In contrast, if the transistor T6, which has a stored logical “1”, is read, no current can flow from the right potential line 6 to the bit line BL1, as neither the connection line 2G nor the connection line 2H is connected to the bit line BL1. A current over the transistor T5 which in this case is realized as field-effect transistors for example can likewise not flow, as the address line WL0 remains on negative supply voltage; only the address line WL1 is switched from negative to positive supply voltage, in order to read the transistor T6.
Naturally, it is possible in principle to swap the polarity of the transistors T1–T8, and simultaneously change the potential used for the reading on the address lines WL0–WL3. In the same way it is feasible, in principle, before the reading to connect the corresponding bit line to negative supply voltage and the corresponding potential line 6 to positive supply voltage, which would mean the reverse memory state in each case for the respective transistors.
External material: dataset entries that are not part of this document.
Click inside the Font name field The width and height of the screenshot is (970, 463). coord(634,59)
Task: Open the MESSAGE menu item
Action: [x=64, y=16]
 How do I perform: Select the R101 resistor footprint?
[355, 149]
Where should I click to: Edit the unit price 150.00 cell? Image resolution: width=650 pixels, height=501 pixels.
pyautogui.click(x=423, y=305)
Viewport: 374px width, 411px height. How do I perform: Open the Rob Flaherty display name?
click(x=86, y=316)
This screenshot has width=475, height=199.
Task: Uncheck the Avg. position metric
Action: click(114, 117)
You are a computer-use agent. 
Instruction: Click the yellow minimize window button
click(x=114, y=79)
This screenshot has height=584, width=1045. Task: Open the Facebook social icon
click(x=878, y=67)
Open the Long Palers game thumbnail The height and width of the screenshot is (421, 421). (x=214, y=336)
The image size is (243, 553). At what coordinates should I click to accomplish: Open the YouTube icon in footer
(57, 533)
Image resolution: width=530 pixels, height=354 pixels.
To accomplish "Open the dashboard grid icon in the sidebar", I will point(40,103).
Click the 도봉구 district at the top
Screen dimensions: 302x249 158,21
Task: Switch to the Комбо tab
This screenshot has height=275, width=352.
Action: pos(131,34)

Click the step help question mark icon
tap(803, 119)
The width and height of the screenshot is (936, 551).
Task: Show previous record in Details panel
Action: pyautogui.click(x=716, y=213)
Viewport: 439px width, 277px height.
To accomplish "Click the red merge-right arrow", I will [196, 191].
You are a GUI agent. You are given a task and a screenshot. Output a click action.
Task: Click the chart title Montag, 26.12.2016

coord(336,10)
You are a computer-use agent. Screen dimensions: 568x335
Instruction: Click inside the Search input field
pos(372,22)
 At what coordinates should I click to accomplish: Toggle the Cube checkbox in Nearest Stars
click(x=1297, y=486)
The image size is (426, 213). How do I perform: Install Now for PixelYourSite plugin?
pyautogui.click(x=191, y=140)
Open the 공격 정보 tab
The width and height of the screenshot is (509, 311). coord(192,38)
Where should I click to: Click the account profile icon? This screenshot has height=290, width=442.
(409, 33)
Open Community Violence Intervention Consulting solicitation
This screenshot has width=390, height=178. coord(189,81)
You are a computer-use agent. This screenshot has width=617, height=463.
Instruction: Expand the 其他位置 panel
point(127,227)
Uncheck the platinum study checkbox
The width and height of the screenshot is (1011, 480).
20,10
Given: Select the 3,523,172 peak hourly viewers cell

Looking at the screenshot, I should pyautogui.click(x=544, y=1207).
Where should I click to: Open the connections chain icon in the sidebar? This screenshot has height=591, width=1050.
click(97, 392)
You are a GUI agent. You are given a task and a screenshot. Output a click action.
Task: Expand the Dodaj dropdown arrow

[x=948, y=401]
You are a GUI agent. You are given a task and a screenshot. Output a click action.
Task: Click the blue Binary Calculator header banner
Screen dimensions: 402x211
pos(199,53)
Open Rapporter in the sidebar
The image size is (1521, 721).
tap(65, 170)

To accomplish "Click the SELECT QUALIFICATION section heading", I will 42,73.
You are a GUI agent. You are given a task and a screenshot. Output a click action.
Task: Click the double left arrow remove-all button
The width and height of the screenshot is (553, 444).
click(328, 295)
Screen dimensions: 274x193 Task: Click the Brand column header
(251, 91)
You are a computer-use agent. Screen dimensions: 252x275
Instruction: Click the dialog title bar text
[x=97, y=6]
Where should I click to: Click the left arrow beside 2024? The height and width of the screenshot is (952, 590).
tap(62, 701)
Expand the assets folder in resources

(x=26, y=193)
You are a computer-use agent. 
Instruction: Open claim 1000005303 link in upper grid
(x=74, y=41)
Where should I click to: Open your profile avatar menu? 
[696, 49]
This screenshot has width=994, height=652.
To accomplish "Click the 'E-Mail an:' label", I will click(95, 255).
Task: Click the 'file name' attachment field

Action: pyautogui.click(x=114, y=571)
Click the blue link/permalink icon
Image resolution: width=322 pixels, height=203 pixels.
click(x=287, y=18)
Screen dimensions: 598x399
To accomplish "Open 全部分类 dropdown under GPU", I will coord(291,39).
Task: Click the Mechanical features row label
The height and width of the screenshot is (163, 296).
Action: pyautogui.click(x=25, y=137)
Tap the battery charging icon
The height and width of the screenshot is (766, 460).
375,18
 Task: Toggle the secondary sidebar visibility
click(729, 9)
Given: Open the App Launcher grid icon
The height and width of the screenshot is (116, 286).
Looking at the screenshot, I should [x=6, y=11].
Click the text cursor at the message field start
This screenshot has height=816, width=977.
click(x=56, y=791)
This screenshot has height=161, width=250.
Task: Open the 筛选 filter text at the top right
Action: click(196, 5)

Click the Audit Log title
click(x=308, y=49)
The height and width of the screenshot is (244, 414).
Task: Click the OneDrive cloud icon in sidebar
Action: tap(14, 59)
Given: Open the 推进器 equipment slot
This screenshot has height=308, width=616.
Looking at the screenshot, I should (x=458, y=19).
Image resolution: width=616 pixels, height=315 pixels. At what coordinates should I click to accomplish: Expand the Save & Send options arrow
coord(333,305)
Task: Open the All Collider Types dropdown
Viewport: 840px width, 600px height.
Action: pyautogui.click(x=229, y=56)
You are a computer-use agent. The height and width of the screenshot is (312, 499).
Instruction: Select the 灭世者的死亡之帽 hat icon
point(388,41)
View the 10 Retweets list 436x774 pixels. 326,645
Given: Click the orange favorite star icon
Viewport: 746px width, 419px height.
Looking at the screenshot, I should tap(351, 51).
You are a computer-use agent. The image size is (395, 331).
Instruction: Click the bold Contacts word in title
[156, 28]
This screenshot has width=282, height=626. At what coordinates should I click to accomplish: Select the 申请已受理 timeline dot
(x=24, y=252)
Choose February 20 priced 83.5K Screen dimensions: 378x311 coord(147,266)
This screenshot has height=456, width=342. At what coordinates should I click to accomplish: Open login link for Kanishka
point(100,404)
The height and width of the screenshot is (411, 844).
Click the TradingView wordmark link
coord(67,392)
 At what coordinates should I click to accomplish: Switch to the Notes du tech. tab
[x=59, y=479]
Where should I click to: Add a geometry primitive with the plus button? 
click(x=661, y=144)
In the layout of FIG. 3 corresponding to the circuit diagram of FIG. 4, the lowest layer is formed by two diffusion layers 1A, 1B, in other words by doped semiconductor layers, preferably silicon, to form a semiconductor part of the transistors T1–T8 from FIG. 4. Above this run the address lines WL0–WL3, which are formed for example from polysilicon, preferably from high-doped polycrystalline silicon, and serve as a gate for the transistors T1–T8. For example, when an address line is on negative supply voltage VSS, the section of the diffusion layer 1A or 1B underlying the respective address line is nonconductive. If the corresponding address line WL0–WL3 is on positive supply voltage VDD, the section of the diffusion layer 1A or 1B underlying the respective address line becomes conductive.
A first metal layer comprises the connection lines 2 in the form of metal sections. These are connected with electrical conductivity by metal contacts 3A–3J to the diffusion layer, and form source and drain contacts of the transistors T1–T8. As already mentioned, these transistors are balanced in the layout, meaning that there is no fixed source or drain contact. The source and drain contacts are also divided for the transistors in the FIG. 3 layout. Thus, the connection lines 2A and 2B represent source and drain contacts of the transistor T1, and the connection lines 2B and 2C are the source and drain contacts of the transistor T2. The connection line 2B is thus a contact of both the transistor T1 and the transistor T2.
A second metal layer contains the bit lines BL0 and BL1, and the potential lines 6. The first metal layer is separated from the second metal layer by a suitable insulation, for example of silicon dioxide.
Metal connections 7 (“vias”) connect the lines 2 at desired points to the potential line 6, metal connections 8 (“vias”) connect the bit lines BL0 and BL1 to the lines 2. The metal connections 7 and 8 are set such that the corresponding programming of the ROM is achieved. As can be seen especially for the right of the potential lines 6, the metal sections 2G–2J, which represent contacts of the transistors T6–T8 programmed to “1”, are connected to the potential line 6, so that these metal sections are on a defined potential.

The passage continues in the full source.